**Exercise objective**
Format each line of the items below as a string in a JSON list, one string per line, omitting blank lines.

**Entries shown**

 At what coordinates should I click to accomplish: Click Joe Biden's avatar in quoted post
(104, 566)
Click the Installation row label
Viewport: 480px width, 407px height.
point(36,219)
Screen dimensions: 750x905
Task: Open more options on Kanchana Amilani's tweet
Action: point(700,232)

**Final result**
[
  " At what coordinates should I click to accomplish: Click Joe Biden's avatar in quoted post",
  "(104, 566)",
  "Click the Installation row label",
  "Viewport: 480px width, 407px height.",
  "point(36,219)",
  "Screen dimensions: 750x905",
  "Task: Open more options on Kanchana Amilani's tweet",
  "Action: point(700,232)"
]